Scientists analyse samples in a laboratory on board the CSIRO-run RV Investigator. Photo: Pete Harmsen |
The CSIRO divisions to bear the brunt of the planned staffing cuts are being told to increase their revenue from external sources in coming years and count the redundancy costs against those targets.
Fairfax Media can reveal that the Oceans and Atmosphere division, which is slated to lose about one-fifth of its staff, will be expected to increase total revenue from external sources from about $42 million in 2015-16 to about $44 million by 2019-2020.
The division is home to climate modelling and monitoring teams that are likely to lose about half their 140 staff, a move that has drawn criticism from around the world.
Larry Marshall, CEO of the CSIRO, wants the organisation to be more profitable.

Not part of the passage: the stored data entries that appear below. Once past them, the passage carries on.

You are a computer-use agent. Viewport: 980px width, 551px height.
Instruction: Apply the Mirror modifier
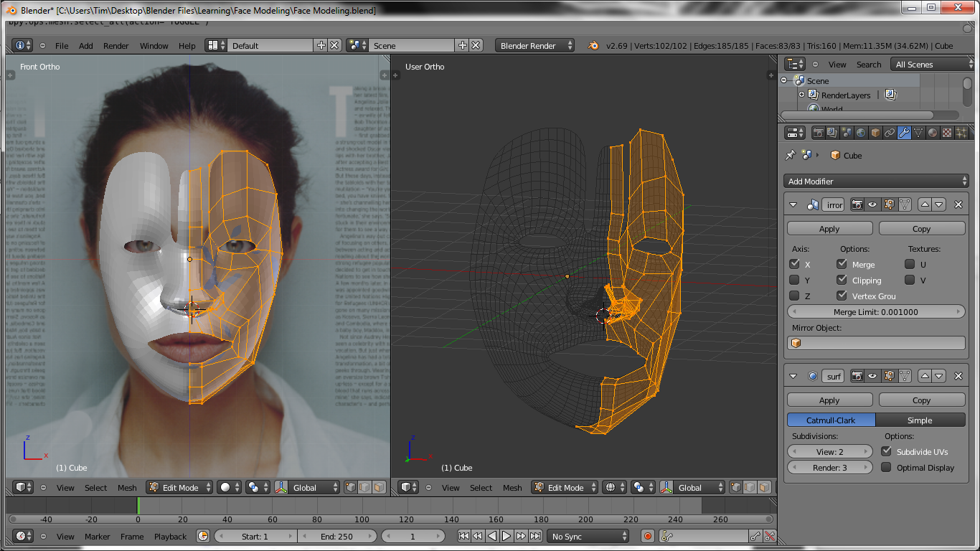(829, 227)
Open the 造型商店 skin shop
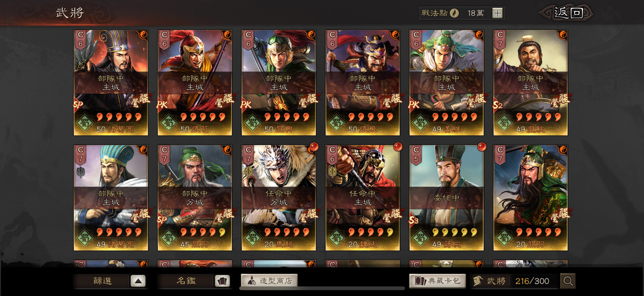Screen dimensions: 644x296 269,281

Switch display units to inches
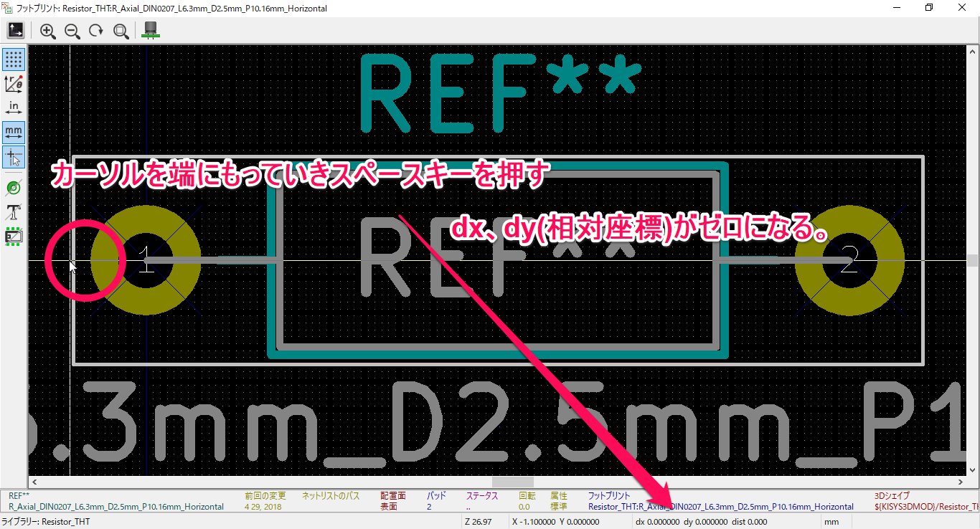click(x=13, y=106)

Photo: Daniel Munoz |
Kenneth Lee, director of the Oceans and Atmosphere division, told staff on Monday that he hoped "corporate" would pay for at least some of the redundancies.
Insiders have told Fairfax Media that the cost of the redundancies for the Oceans and Atmosphere division is about $13 million, with more than two-thirds of the sum to be carried by the division.
"It's very disturbing," Michael Borgas, president of CSIRO's Staff Association, said. "It means for those who are carrying on [after the cuts] that you're got a big debt to start with, and that's pretty dispiriting."
More to come?
Labor and the Greens said the strategy employed by CSIRO points to further job cuts when the depleted units failed to deliver rising returns.
"What is becoming clear is that the CSIRO management is trying to use business principles to disrupt the science-based priorities of the CSIRO," Shadow Industry Minister Kim Carr said.
"CSIRO divisions will be hit even harder if they are forced to fund the redundancies of scientists and researchers out of their own budgets," Senator Carr said. "This will just be a double whack for CSIRO research."
Greens Senator Larissa Waters said the drive to make shrinking staff lift earnings would shift the onus of research on to shorter term projects that may be less critical for the nation.
"The blinkered focus on profit making is dangerous and unscientific," the deputy Greens leader said.
"Asking our world-class climate scientists to do even more work for corporations, like the oil and gas industry, raises serious questions about the CSIRO's institutional integrity," Senator Waters said, referring to plans by the organisation to help firms to improve their "social licence".
'Detailed' planning
The CSIRO declined to comment on how the redundancies would be funded nor how divisions could expand the earnings they make from customers with fewer staff.
"We are now conducting our detailed budget planning covering all revenue and expenditure and taking into account the recent decisions, as we routinely do at this time of the budget cycle," a spokesman said.
A spokesman for Science Minister Christopher Pyne said the CSIRO was an independent statutory agency. The plan to recover the 350 job losses – including also from the Land and Water, Data61 and manufacturing divisions - by an equal number of new hires in other more promising sectors, he said.
A senior researcher in the Land and Water division, which also faces the loss of 100 full-time positions, said the lack of funds to pay for redundancies "is a massive blow to the viability of Oceans and Atmosphere and Land & Water".
"Land and Water came up $4 million short on external earnings targets last year," the scientist said. "If Corporate imposes this bill as well as external earnings targets, then there will be another round of massive staff cuts next financial year."